Gibt es auch schwarze Trauerschleier für Männer? Bei den Reaktionen der meisten Politiker und einiger Medienmanager (zum Teil in Ruhe) auf den Tod des 89-jährigen Hans Dichand konnte man den Eindruck gewinnen, sie hätten gern so ein Kleidungsstück, um ihre tiefe Erschütterung öffentlich auszustellen. Am unerträglichsten aber war die Dokumentation über Dichand, mit der der ORF einen guten Teil seiner Kompetenz als Informationsmedium abgegeben hat.

Ein kreuzbraves, in Ehrfurcht erstarrendes Porträt, in dem praktisch nur Bewunderer und Abhängige zu Wort kamen; ohne auch nur ansatzweise den unheilvollen, oft geistesvergiftenden Einfluss der Krone und ihres Herrschers darzustellen.

▶ SCHRIFTLICHE AUFGABE A
Stelle die Zeilen der Datensätze von der Zeile mit "Click the 保存并测试链接 button" bis einschließlich der Zeile mit "tap(24, 243)" als JSON-Liste von Zeichenketten dar, eine Zeichenkette pro Zeile und ohne Leerzeilen. Die Bilder gehören nicht in die Antwort.

▶ DATEN DIESER ÜBUNG
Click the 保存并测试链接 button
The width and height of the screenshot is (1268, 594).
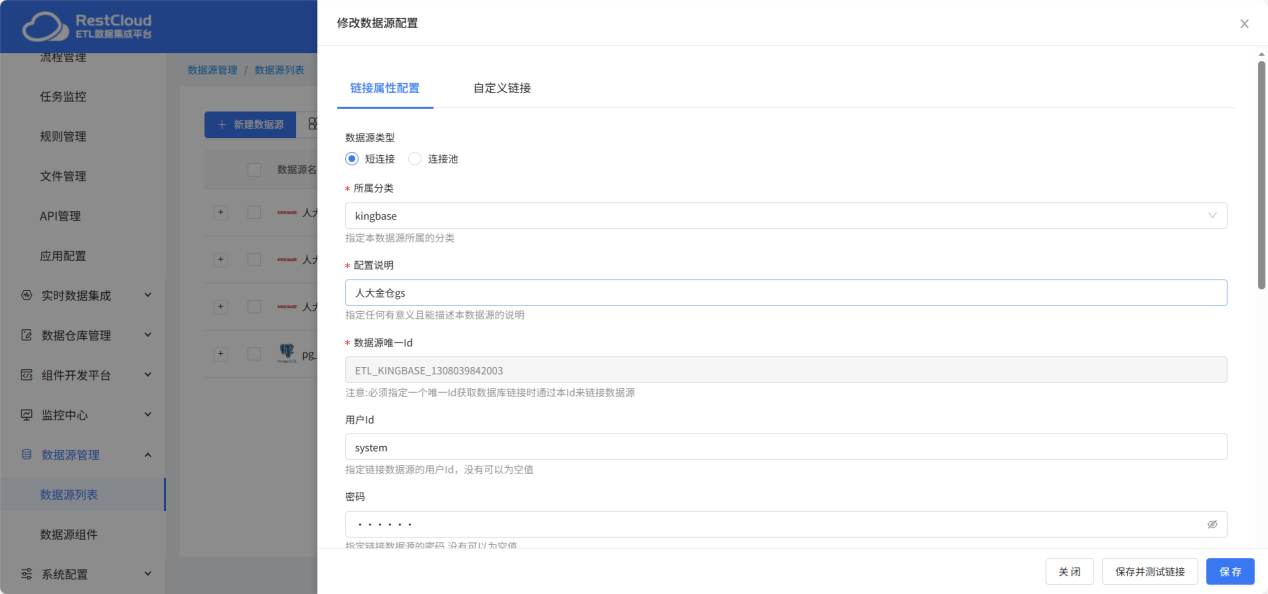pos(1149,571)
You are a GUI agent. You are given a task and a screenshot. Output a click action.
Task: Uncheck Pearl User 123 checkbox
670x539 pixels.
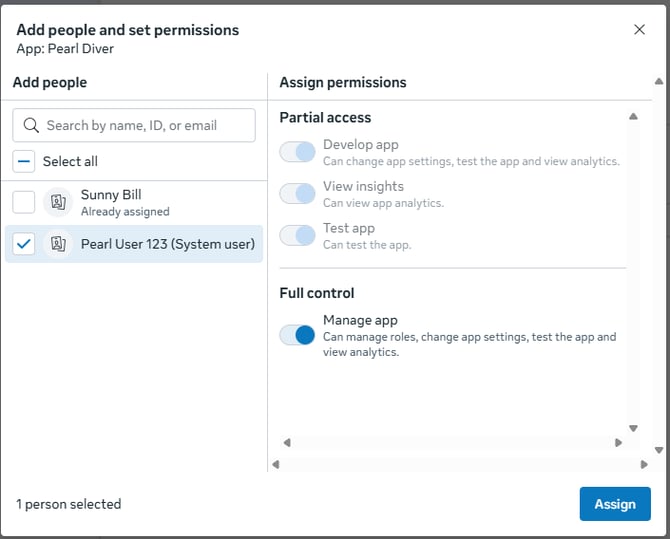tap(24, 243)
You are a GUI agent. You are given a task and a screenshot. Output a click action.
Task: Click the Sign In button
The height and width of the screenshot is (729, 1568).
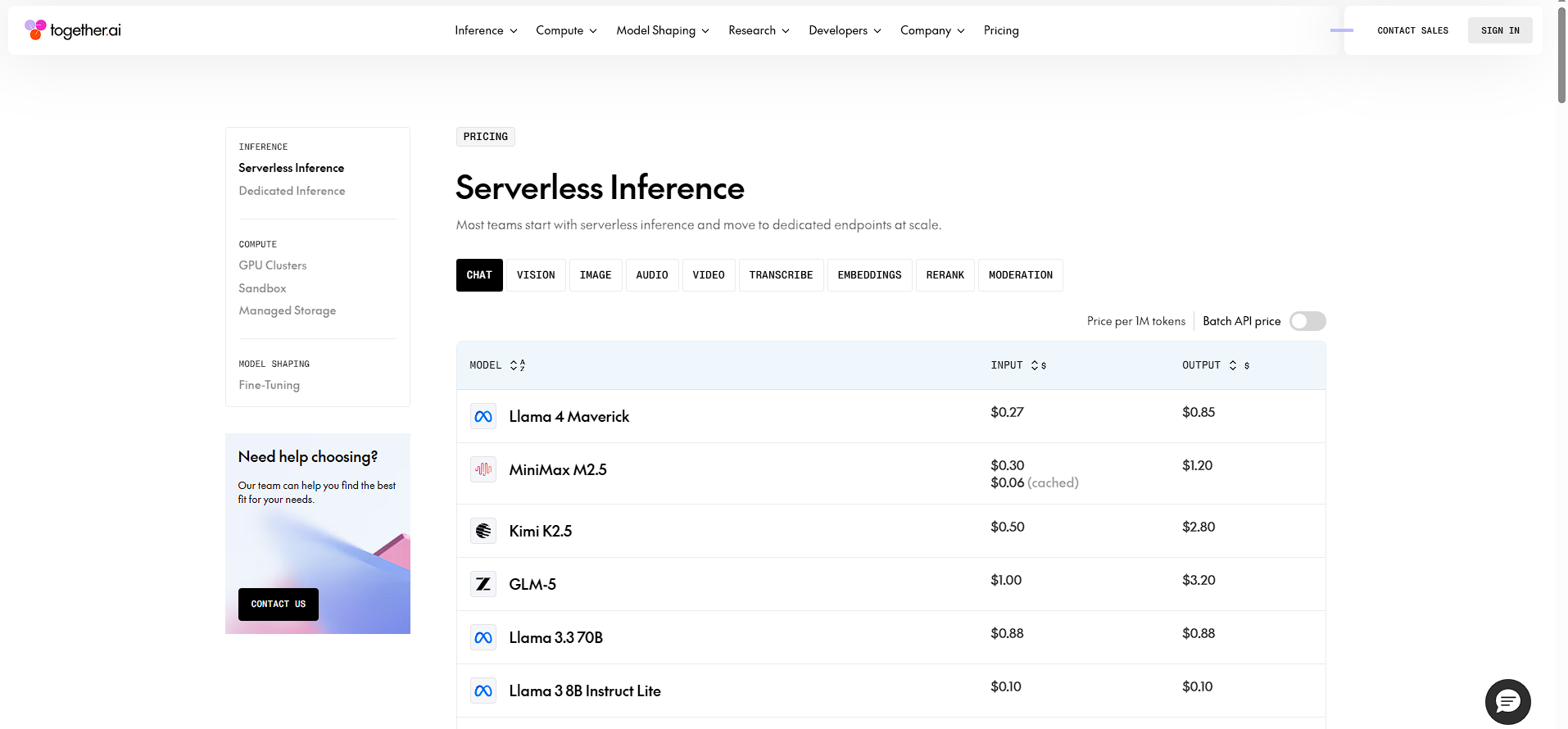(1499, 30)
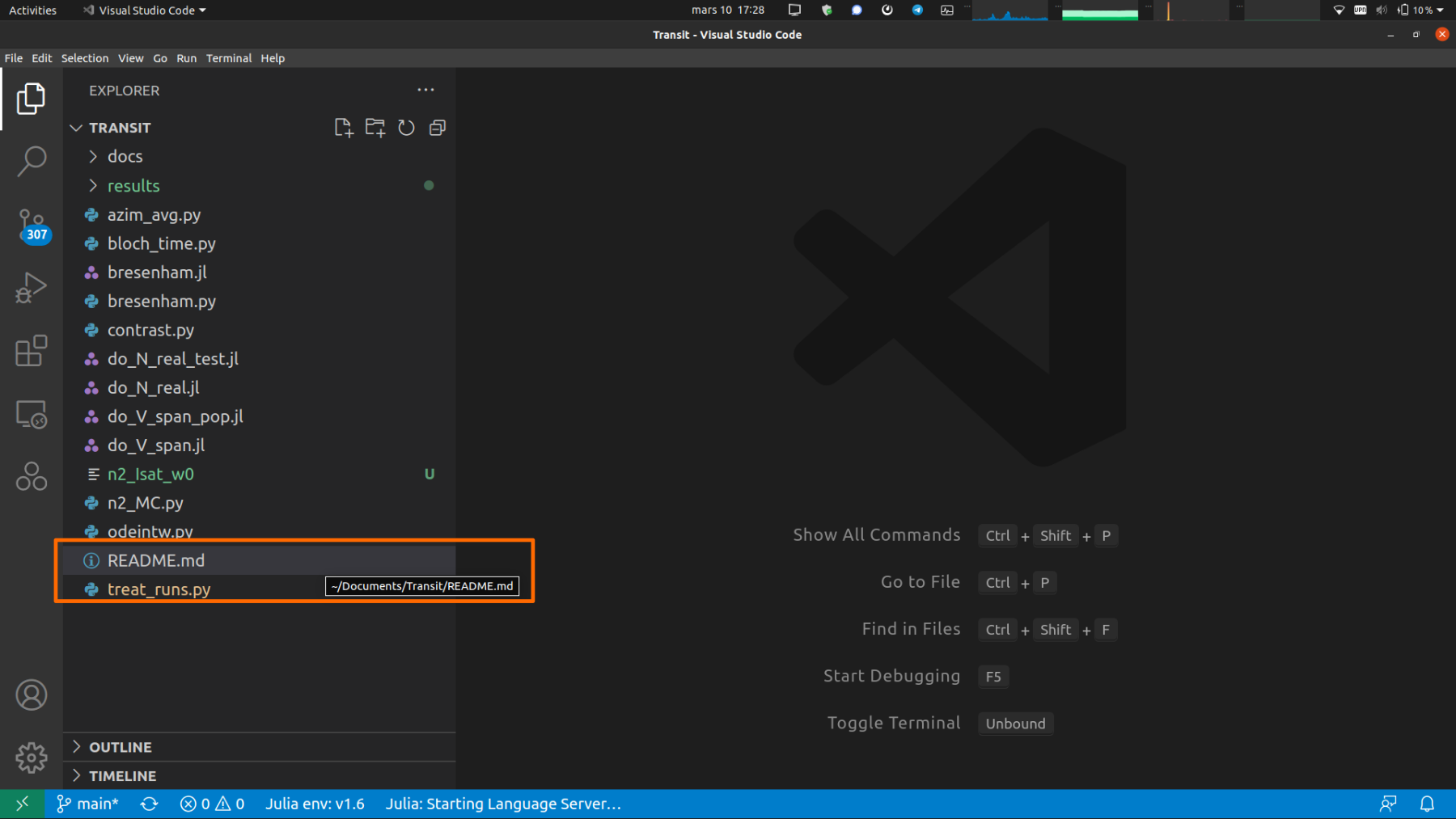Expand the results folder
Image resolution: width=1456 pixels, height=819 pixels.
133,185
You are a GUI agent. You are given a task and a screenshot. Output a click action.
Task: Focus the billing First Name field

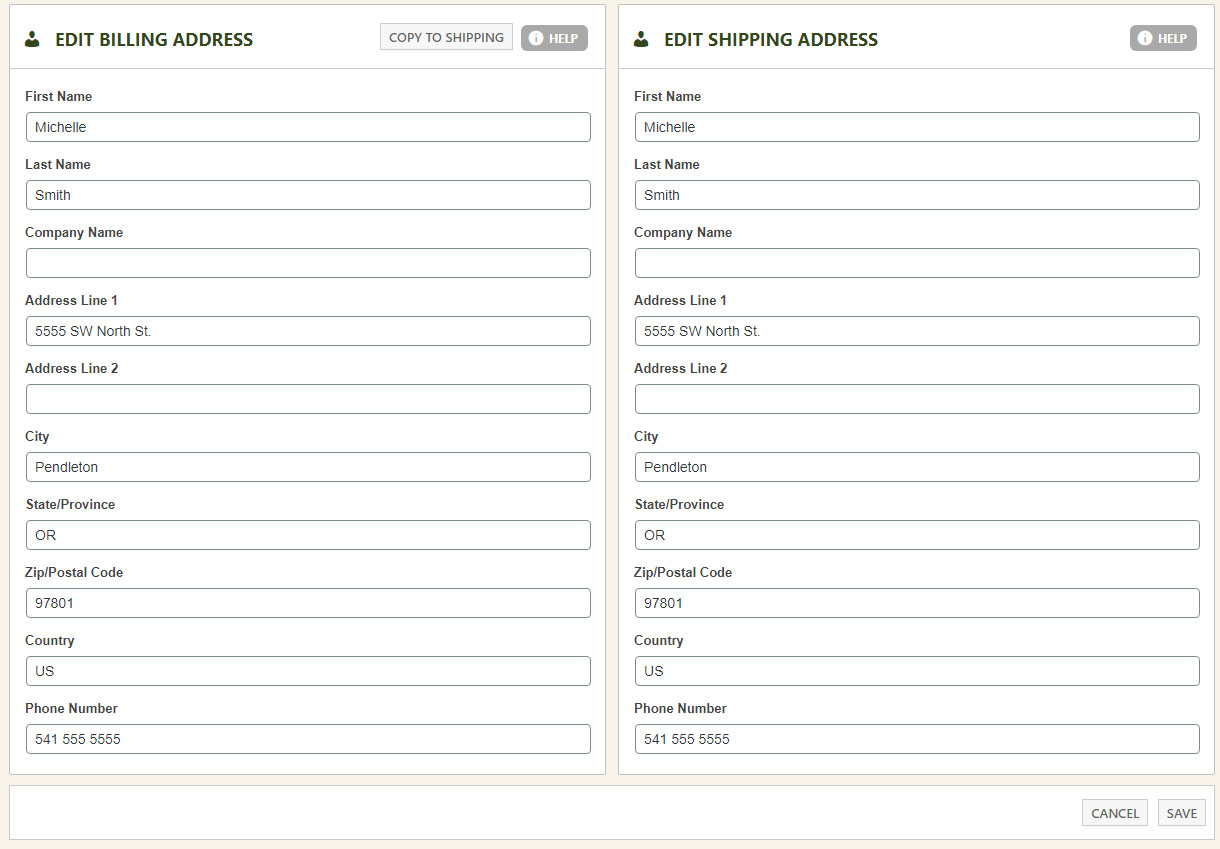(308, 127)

...

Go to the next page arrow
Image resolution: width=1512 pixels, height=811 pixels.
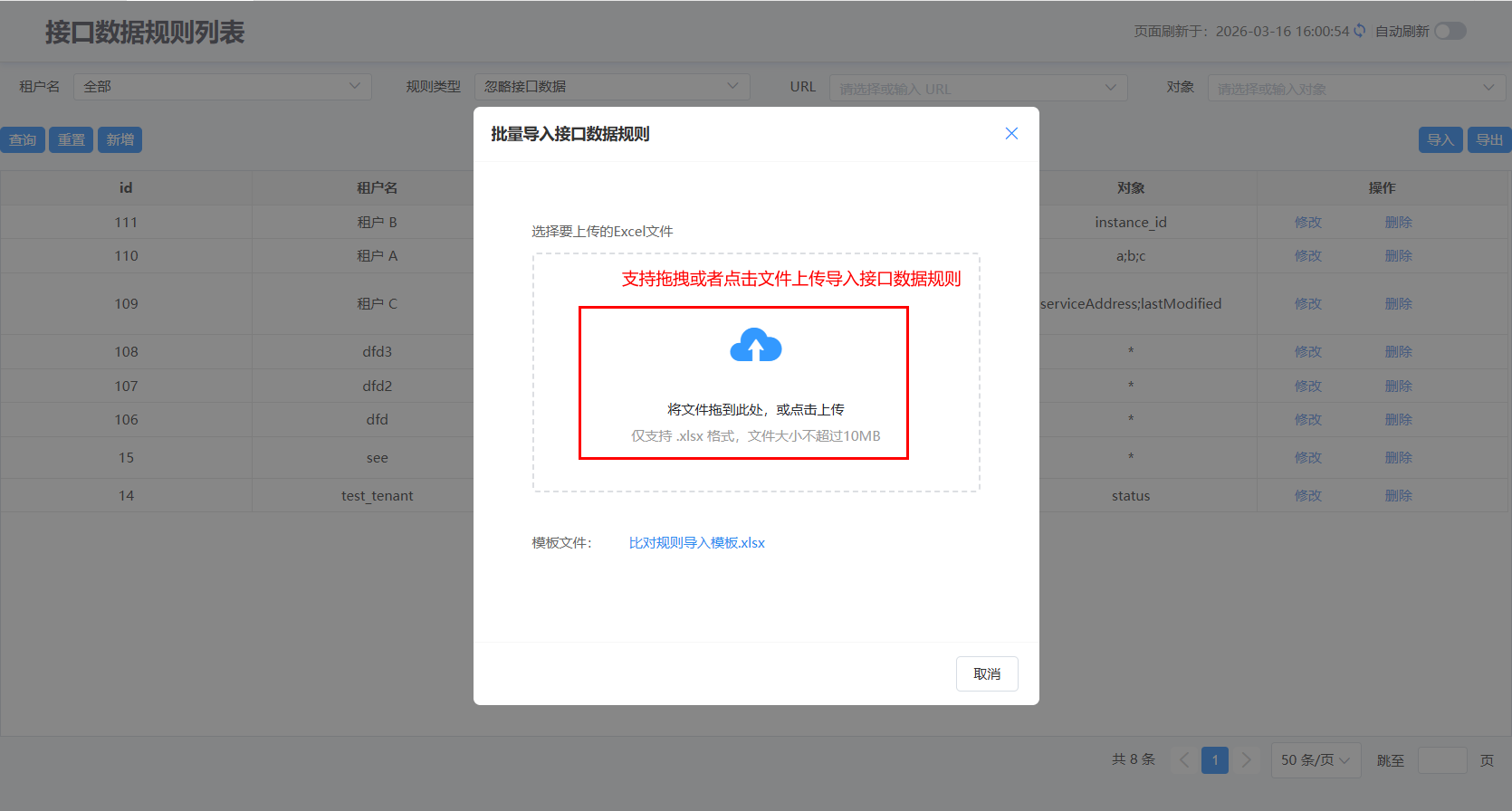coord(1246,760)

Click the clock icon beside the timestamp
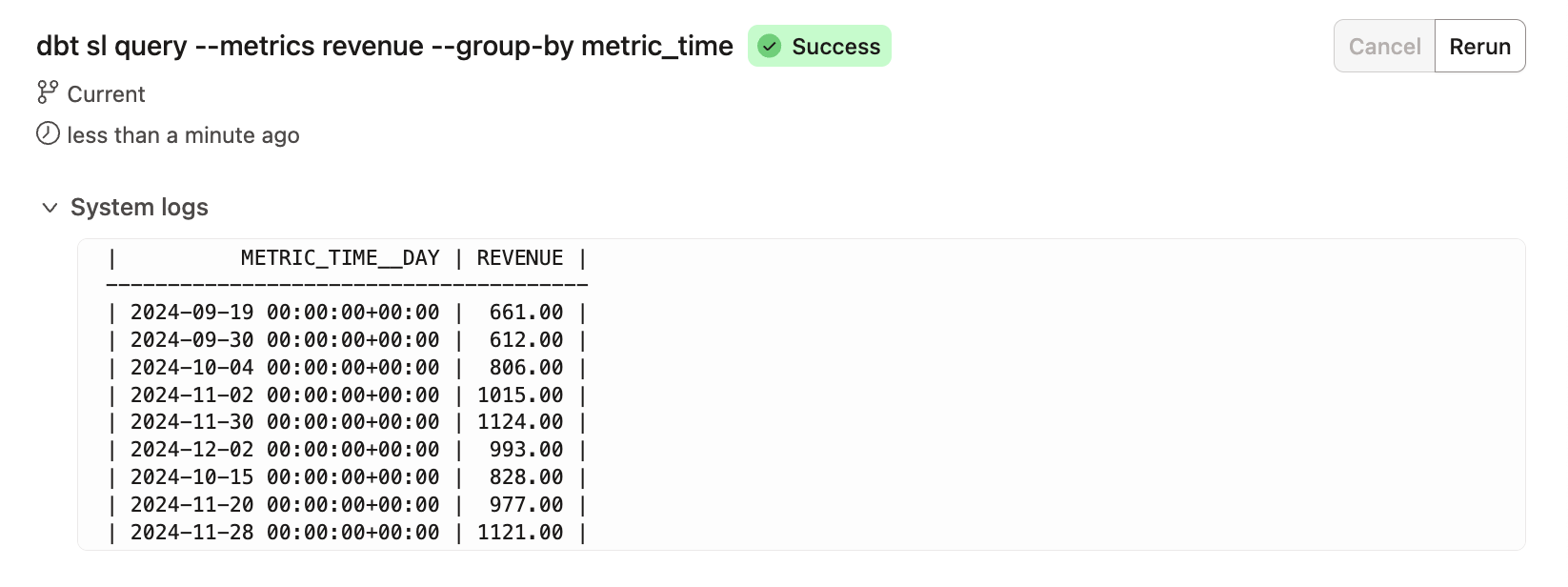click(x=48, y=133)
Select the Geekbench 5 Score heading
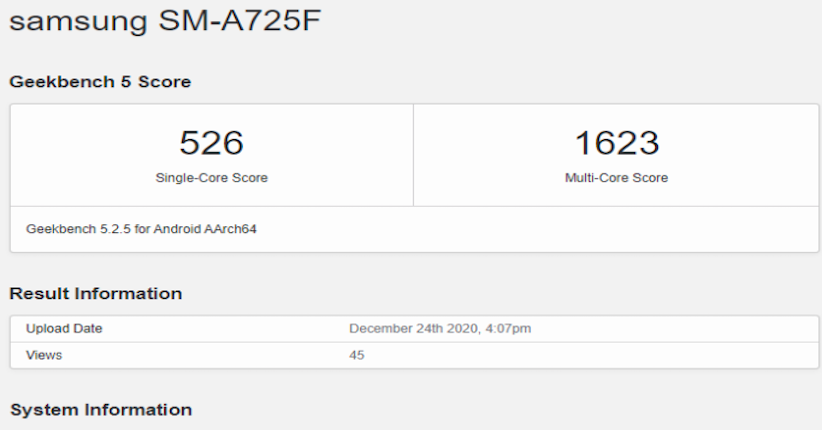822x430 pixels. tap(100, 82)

--

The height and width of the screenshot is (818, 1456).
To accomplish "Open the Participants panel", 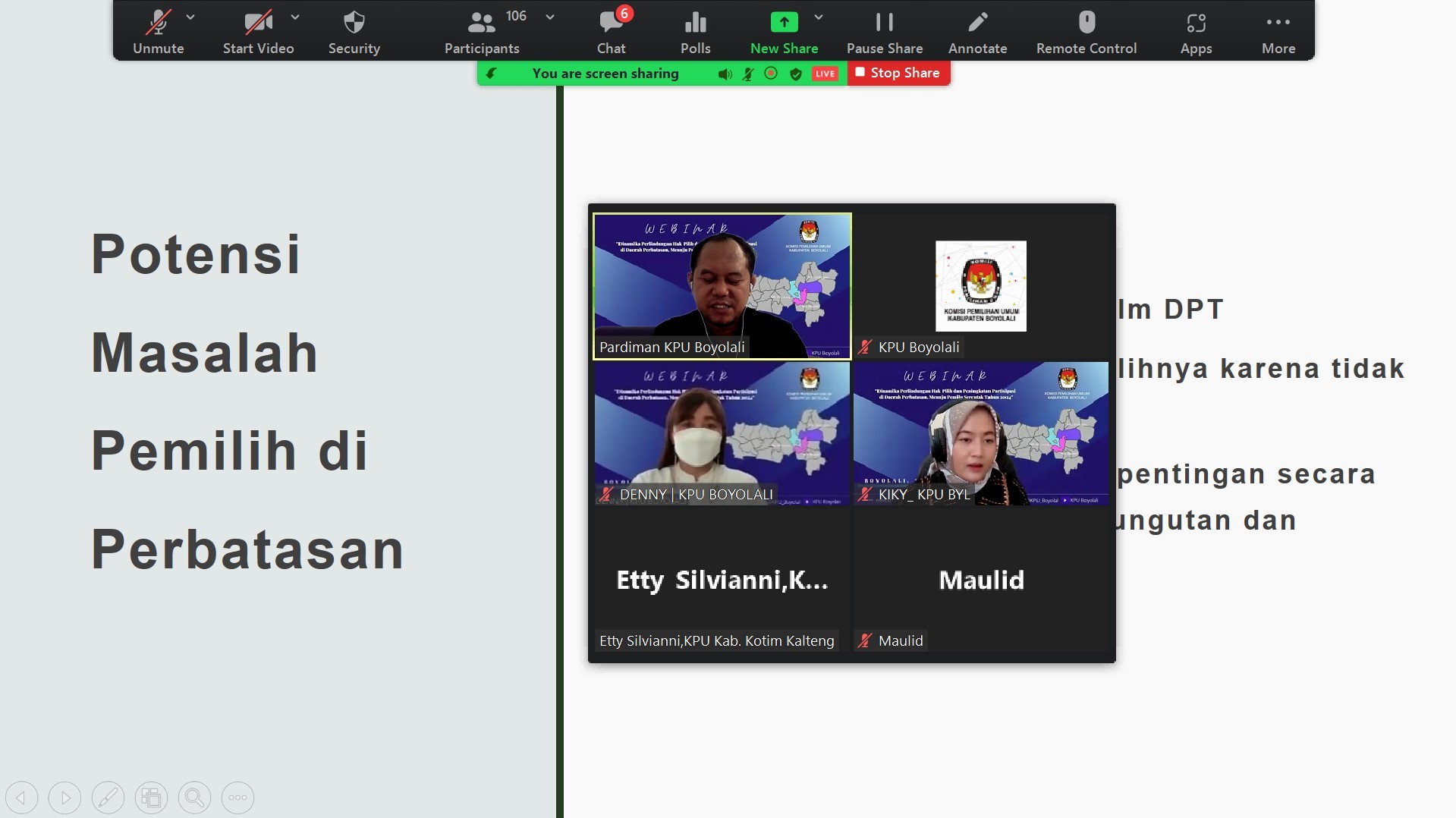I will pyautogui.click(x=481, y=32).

▶ SCHRIFTLICHE AUFGABE B
Übersetze den Satz "Am unerträglichsten aber war die Dokumentation über Dichand, mit der der ORF einen guten Teil seiner Kompetenz als Informationsmedium abgegeben hat." aus dem Textauszug ins Englische.

▶ VOLLSTÄNDIGE AUSGABE A
[
  "Click the 保存并测试链接 button",
  "The width and height of the screenshot is (1268, 594).",
  "pos(1149,571)",
  "You are a GUI agent. You are given a task and a screenshot. Output a click action.",
  "Task: Uncheck Pearl User 123 checkbox",
  "670x539 pixels.",
  "tap(24, 243)"
]

▶ VOLLSTÄNDIGE AUSGABE B
The most unbearable, however, was the documentary about Dichand, with which the ORF gave up a good part of its competence as an information medium.